• [THE EXERCISE]: Rewrite the stretch of the listing from its start through the line containing "Action: pos(928,60)", substituting "heading" for "header" and keeping everything else the same. Leave the pictures out of your answer.
BEGIN GIVEN RECORDS
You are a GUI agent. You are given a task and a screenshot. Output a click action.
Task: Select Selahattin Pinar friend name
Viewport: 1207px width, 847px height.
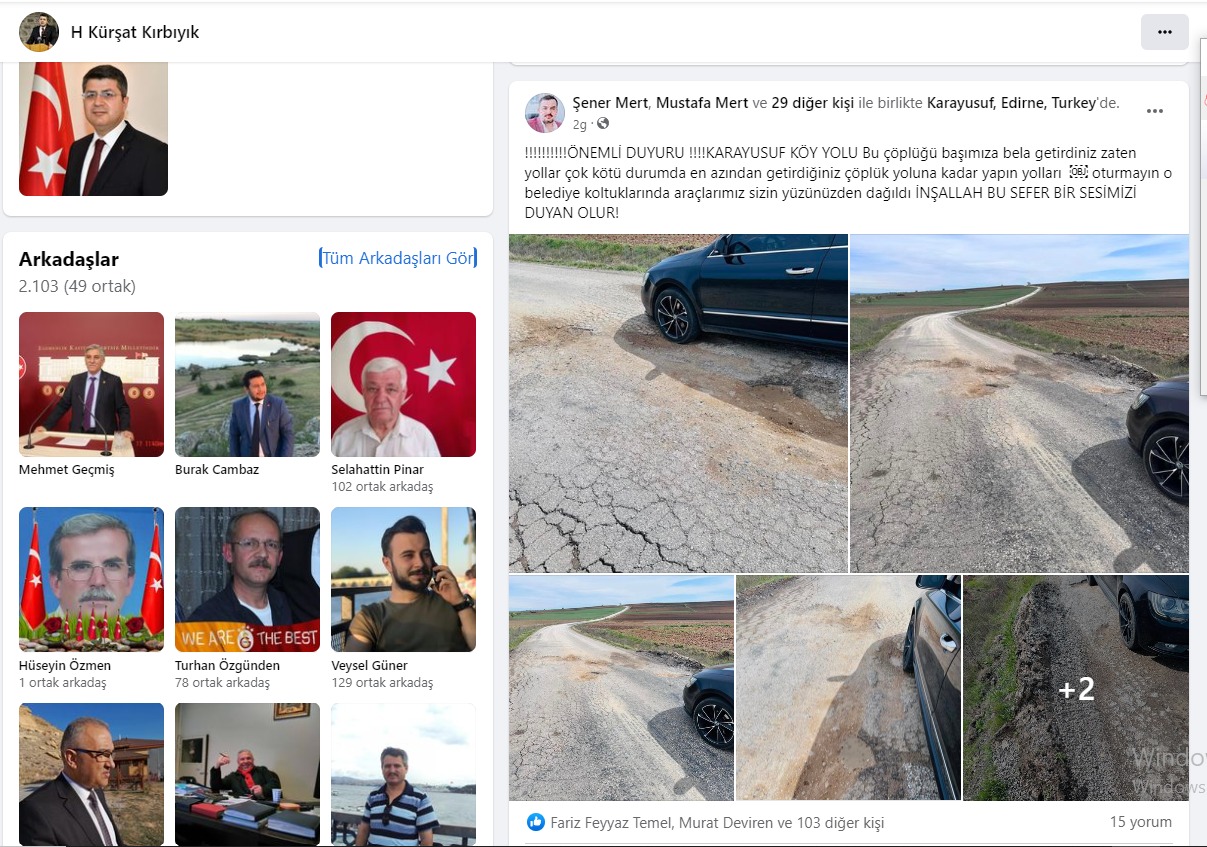point(377,469)
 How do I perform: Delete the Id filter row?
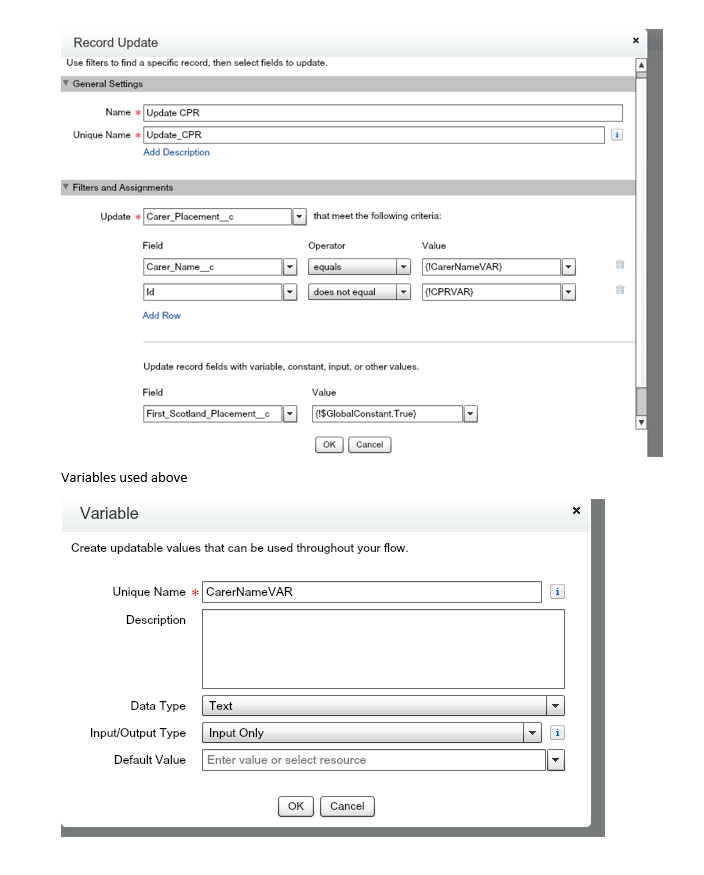[x=620, y=291]
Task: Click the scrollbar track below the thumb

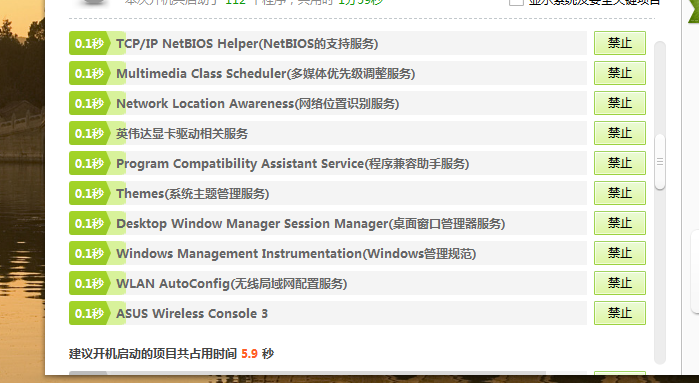Action: (660, 276)
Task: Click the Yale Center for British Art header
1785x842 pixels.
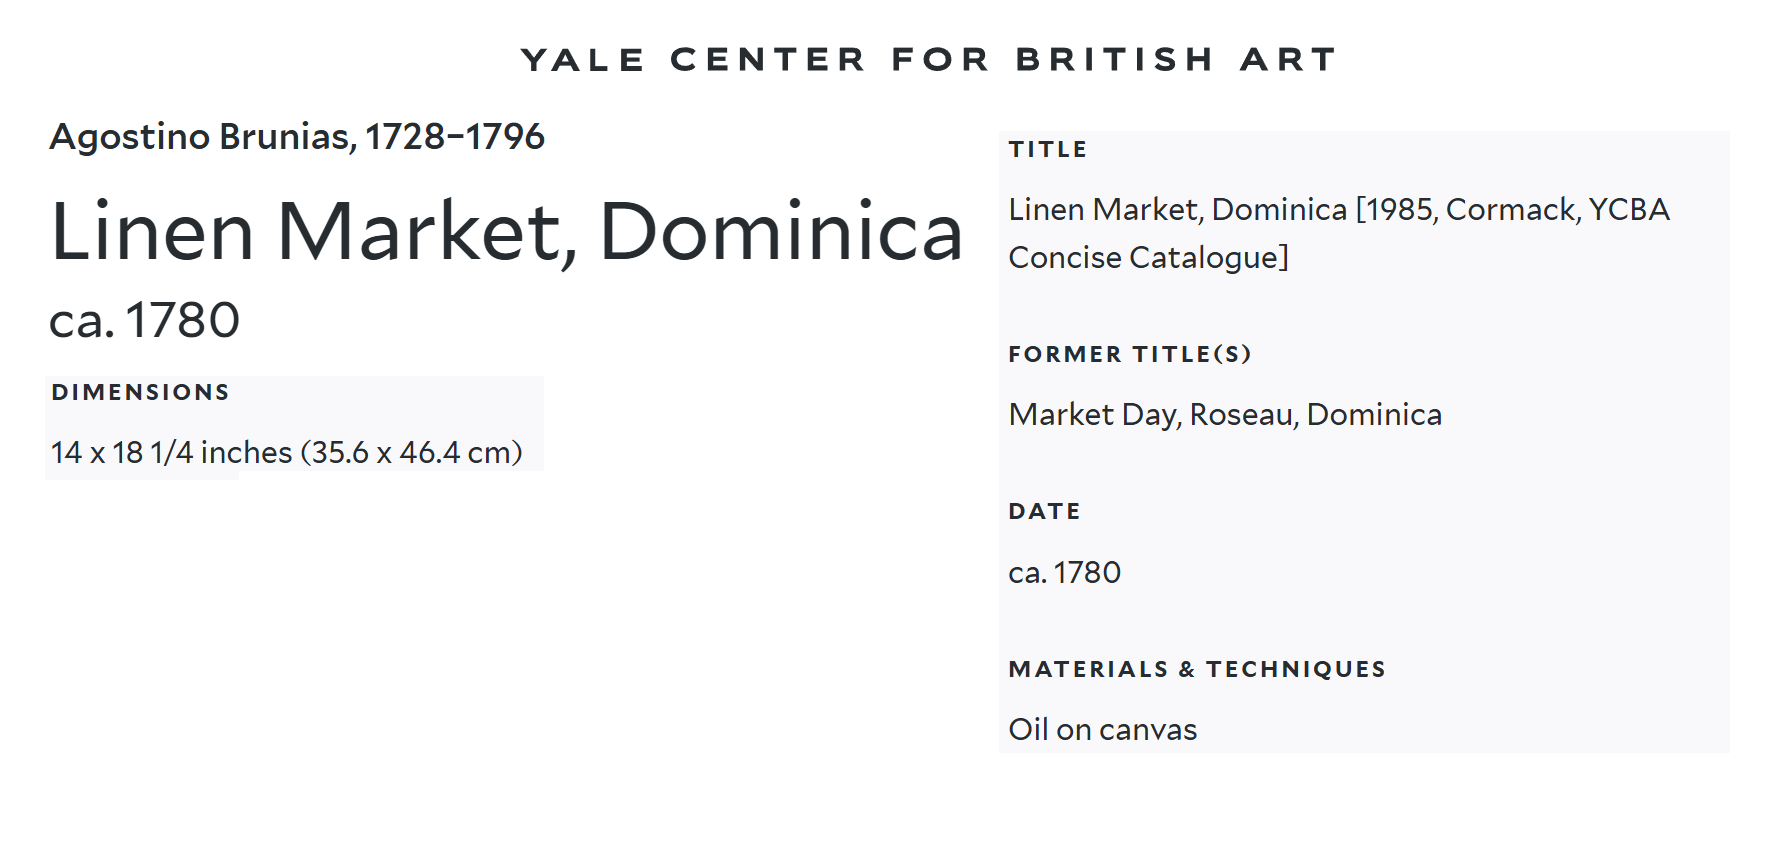Action: pos(928,60)
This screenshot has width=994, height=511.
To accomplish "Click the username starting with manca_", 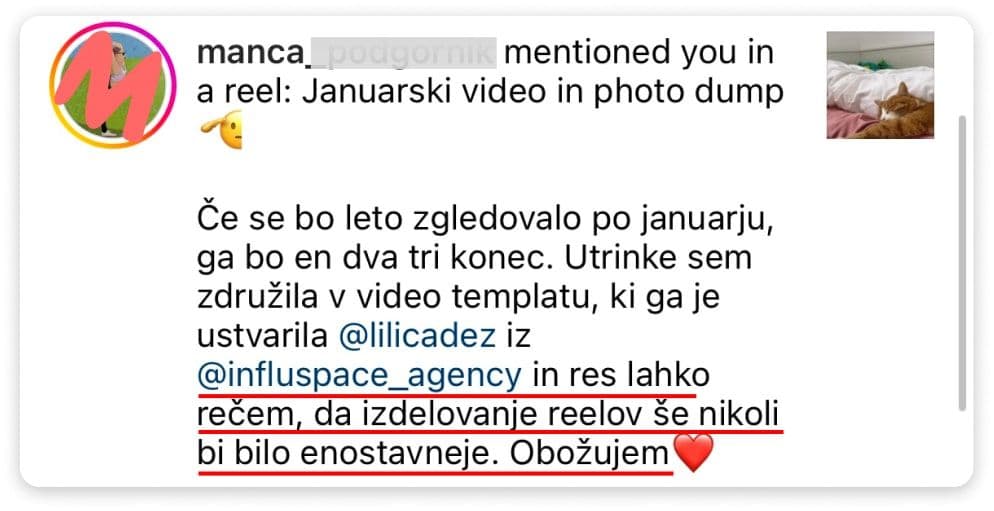I will click(x=347, y=53).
END GIVEN RECORDS
• [SOLUTION BELOW]:
You are a GUI agent. You are given a task and a screenshot. Output a click action.
Task: Select Selahattin Pinar friend name
Viewport: 1207px width, 847px height.
point(377,469)
 How do I perform: Delete the Id filter row?
[x=620, y=291]
Task: Click the scrollbar track below the thumb

Action: (660, 276)
Task: Click the Yale Center for British Art heading
1785x842 pixels.
Action: pos(928,60)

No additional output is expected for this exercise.